QUINTO:De acuerdo con criterio de la Sala expuesto en auto dictado en Recurso de queja nº 255/13, para recurrir en Recurso de Casación para la Unificación de Doctrina ante la Sala IV del Tribunal Supremo es de aplicación la Ley 10/2012 de 20 de noviembre por la que se regulan determinadas tasas en el ámbito de la Administración de Justicia y del Instituto Nacional de Toxicología y Ciencias Forenses, si bien también es de aplicación el Acuerdo de 5-6-2013 del Tribunal Supremo que exime de las tasas a trabajadores y beneficiarios de la SS , entre otros, al acordar que 'Para la tramitación de los recursos de suplicación y casación no son exigibles tasas al trabajador, ni al beneficiario de la Seguridad Social, ni al funcionario o personal estatutario, que interpongan recursos de suplicación o de casación en el Orden Social, ni siquiera respecto de recursos interpuestos con anterioridad al RDL 3/2013'.

Fallo

Que debemos desestimar y desestimamos el Recurso de Suplicación interpuesto por IBERIA L.A.E. S.A., contra la Sentencia dictada por el Juzgado de lo Social nº DIEZ de MÁLAGA de fecha 09/10/2012 , recaída en los Autos del mismo formados para conocer de demanda formulada por DOÑA Leonor contra IBERIA L.A.E. S.A. sobre CANTIDAD, y, en su consecuencia, debemos confirmar y confirmamos la resolución recurrida, sin costas.

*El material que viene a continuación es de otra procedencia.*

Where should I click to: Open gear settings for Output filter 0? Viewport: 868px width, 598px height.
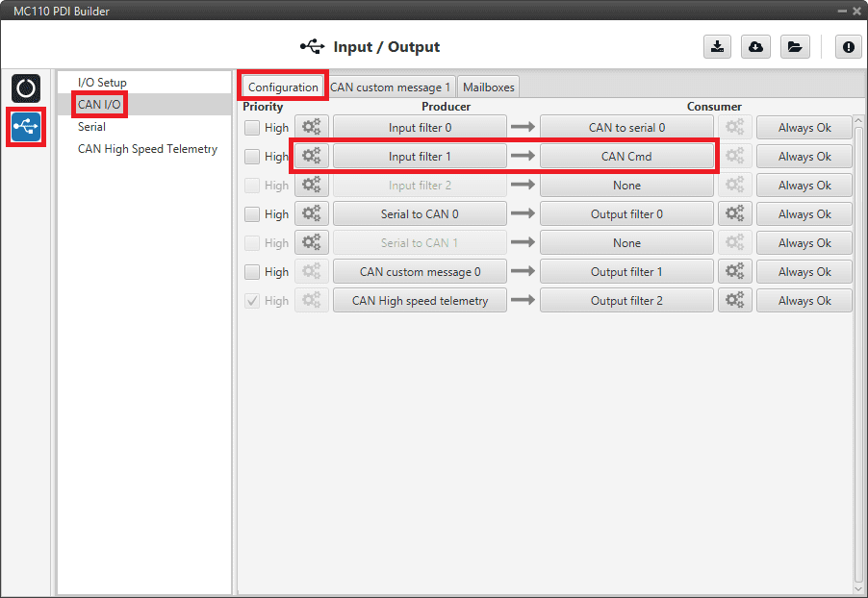(x=734, y=214)
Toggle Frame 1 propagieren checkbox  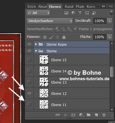tap(75, 29)
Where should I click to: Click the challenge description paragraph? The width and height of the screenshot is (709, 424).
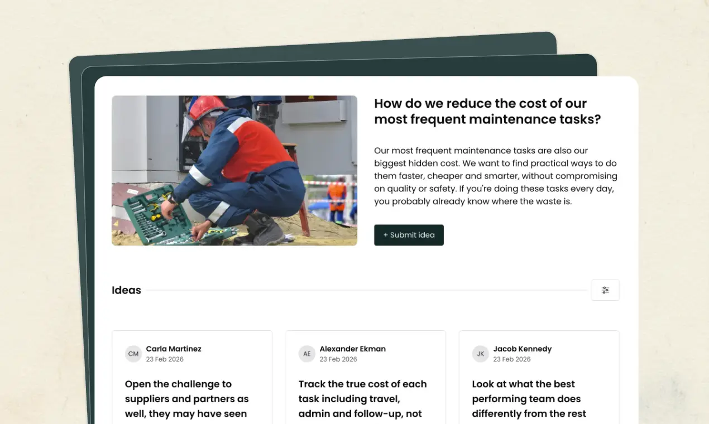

Notifíquese esta resolución a las partes y al Ministerio Fiscal advirtiéndoles que contra la misma cabe Recurso de Casación para la Unificación de Doctrina ante la Sala IV del Tribunal Supremo, el que deberá prepararse en el plazo de los diez días siguientes a la notificación de este fallo.

Es de aplicación lo dispuesto en la Ley 10/2012 de 20 de noviembre por la que se regulan determinadas tasas en el ámbito de la Administración de Justicia, el Real Decreto Ley 3/13 de 22-2-2013, y en la Orden 2662/2012 del Ministerio de Hacienda y Administraciones Públicas de 13 de diciembre, y Orden de 27 de marzo de 2013 por la que se modifica, por la que se aprueba el modelo 696 de autoliquidación de la tasa por el ejercicio de la potestad jurisdiccional en el orden social y se determinan el lugar, forma, plazos y los procedimientos de presentación, si bien también es de aplicación el Acuerdo de 5-6- 2013 del Tribunal Supremo que exime de las tasas a trabajadores y beneficiarios de la SS, entre otros.

Líbrese certificación de la presente sentencia para el rollo a archivar en este Tribunal incorporándose su original al correspondiente libro.

Así por esta nuestra sentencia lo pronunciamos, mandamos y firmamos.